Developing a cure for retinitis pigmentosa due to Usher syndrome

GeneVision objective was to support the clinical development of a novel retinal gene therapy platform based on dual adeno-associated viral (AAV) vectors which has been developed by the PI within his RetGeneTx ERC Consolidator project. GeneVision aims treating the blinding retinitis pigmentosa presented by patients with Usher syndrome type IB (USHIB) by intraocular administrations of dual AAV.
To support dual AAV clinical development GeneVision:
-is defining the dual AAV dose-response in the retina of a mouse model of USHIB: this study is about to be completed and confirms the efficacy of the high dose proposed for a phase I/II clinical trial.
- consolidated the GeneVision IP position and conducted a thorough analysis of competition and company valuation, which lead to discussions with a French venture.
-is evaluating potential partnerships with the above mentioned venture capitalists, who are interested in further developing dual AAV in the retina.
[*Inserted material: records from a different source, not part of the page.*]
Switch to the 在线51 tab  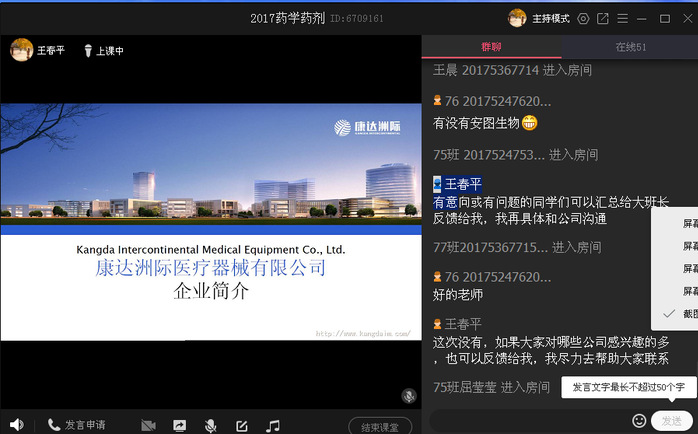[630, 48]
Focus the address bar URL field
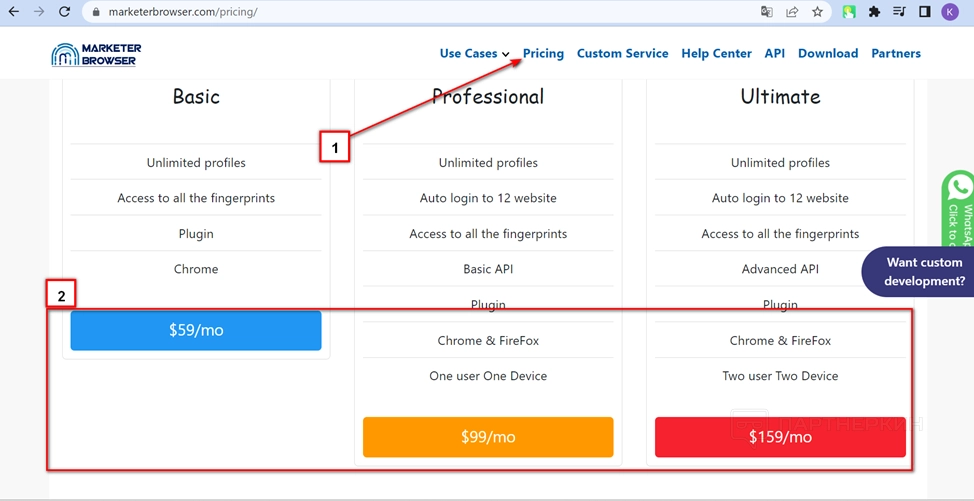The height and width of the screenshot is (501, 974). coord(400,12)
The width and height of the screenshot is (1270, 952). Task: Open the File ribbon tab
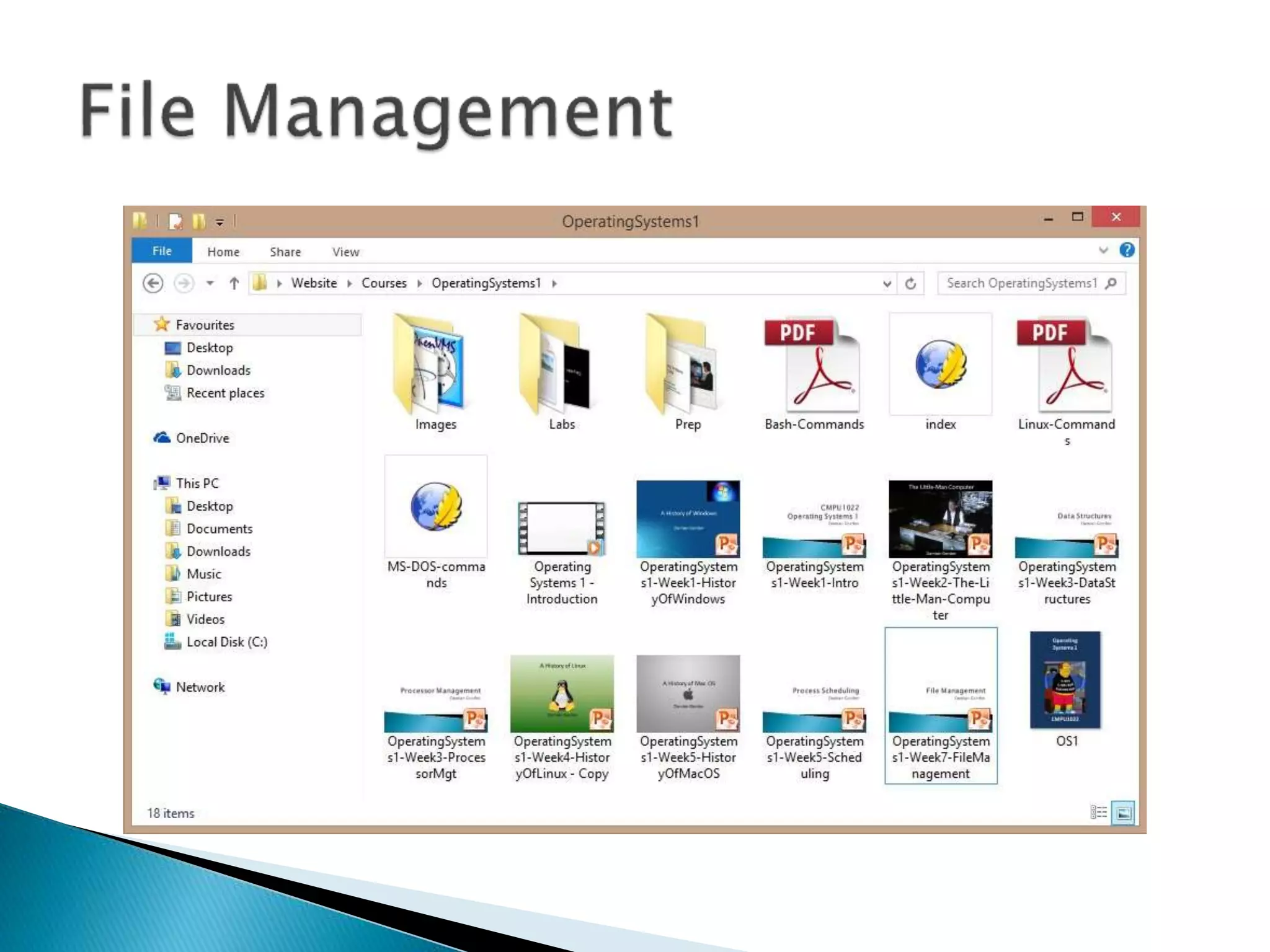point(162,251)
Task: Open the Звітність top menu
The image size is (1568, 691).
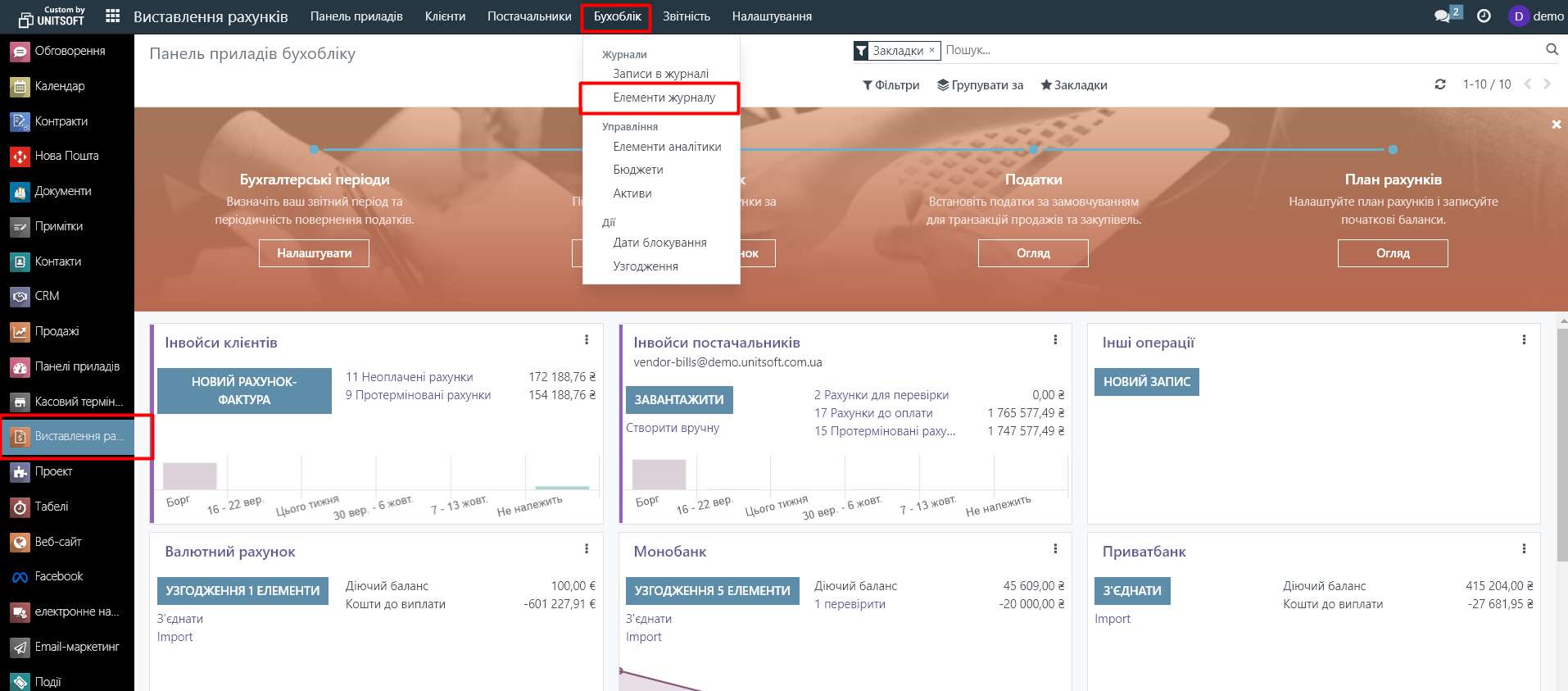Action: pyautogui.click(x=686, y=16)
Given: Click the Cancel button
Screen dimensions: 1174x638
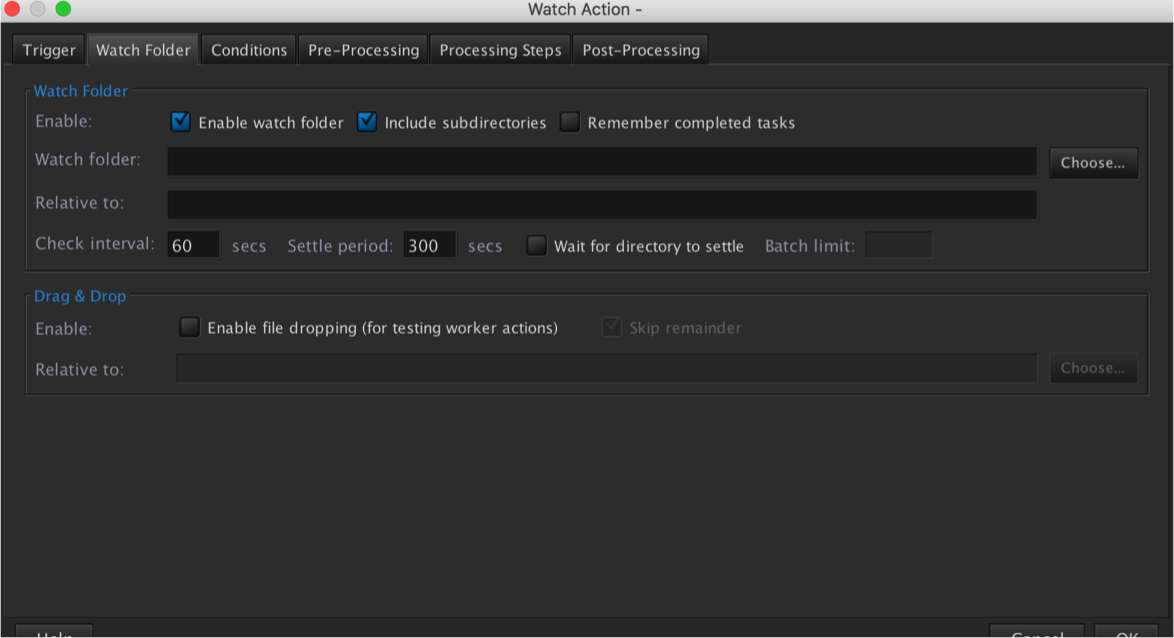Looking at the screenshot, I should tap(1036, 632).
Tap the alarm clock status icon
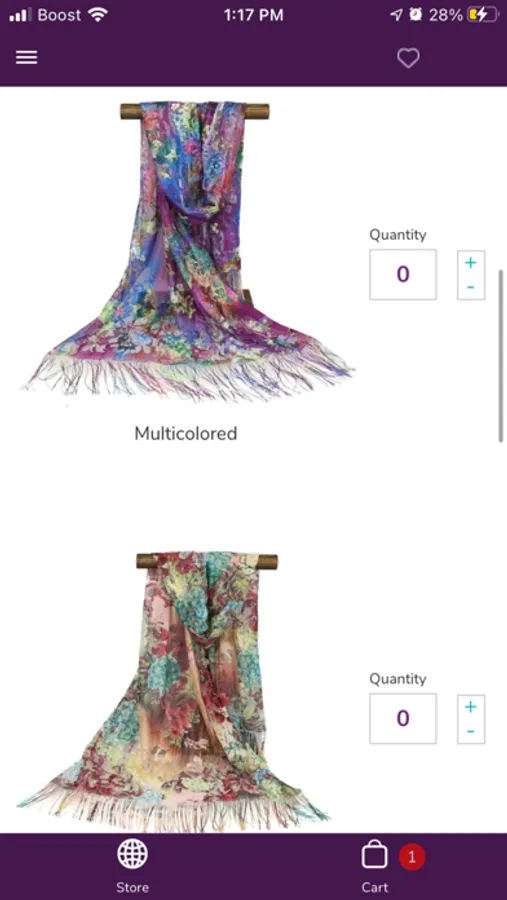This screenshot has height=900, width=507. [x=416, y=15]
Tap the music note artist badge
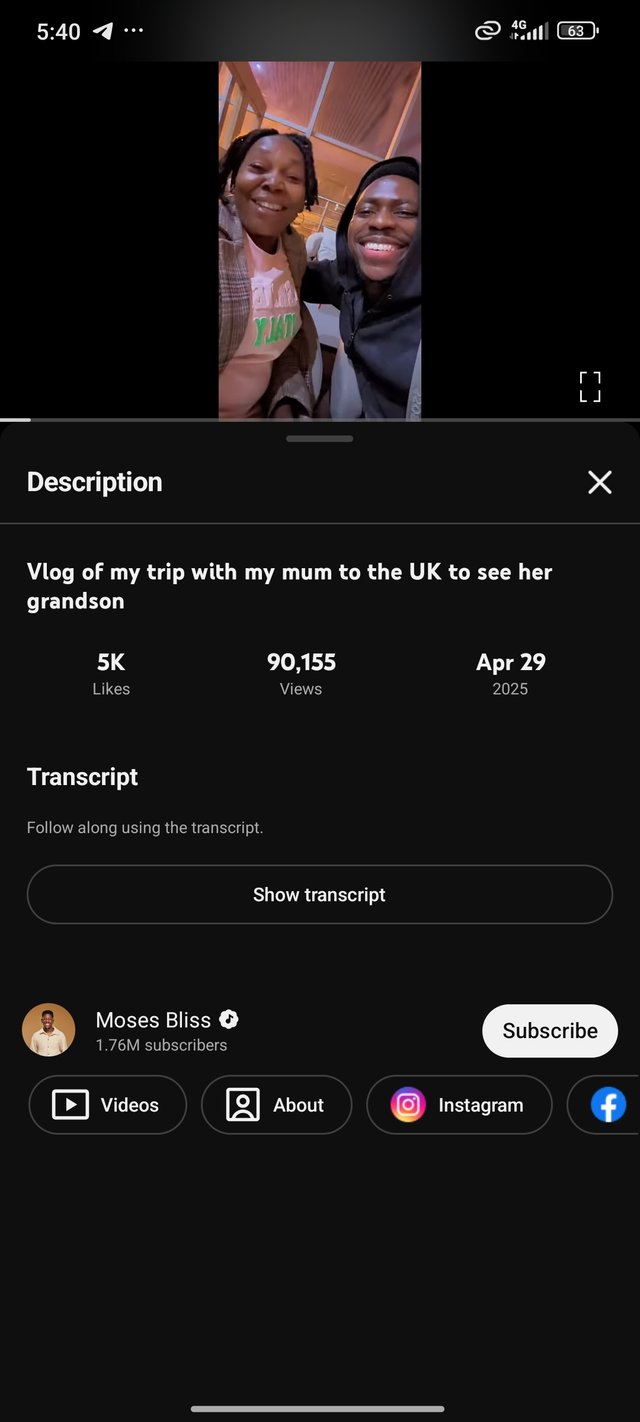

Finally, during the GeneVision project, the PI has applied and obtained as coordinator funding from the EU under its H2020 program to support a phase I/II clinical trial to test the safety and efficacy of dual AAV in the retina of USHIB patients.
In conclusion the work laid by GeneVision allowed to proceed towards the clinical development of dual AAV in the retina and is laying the bases for its future commercialization.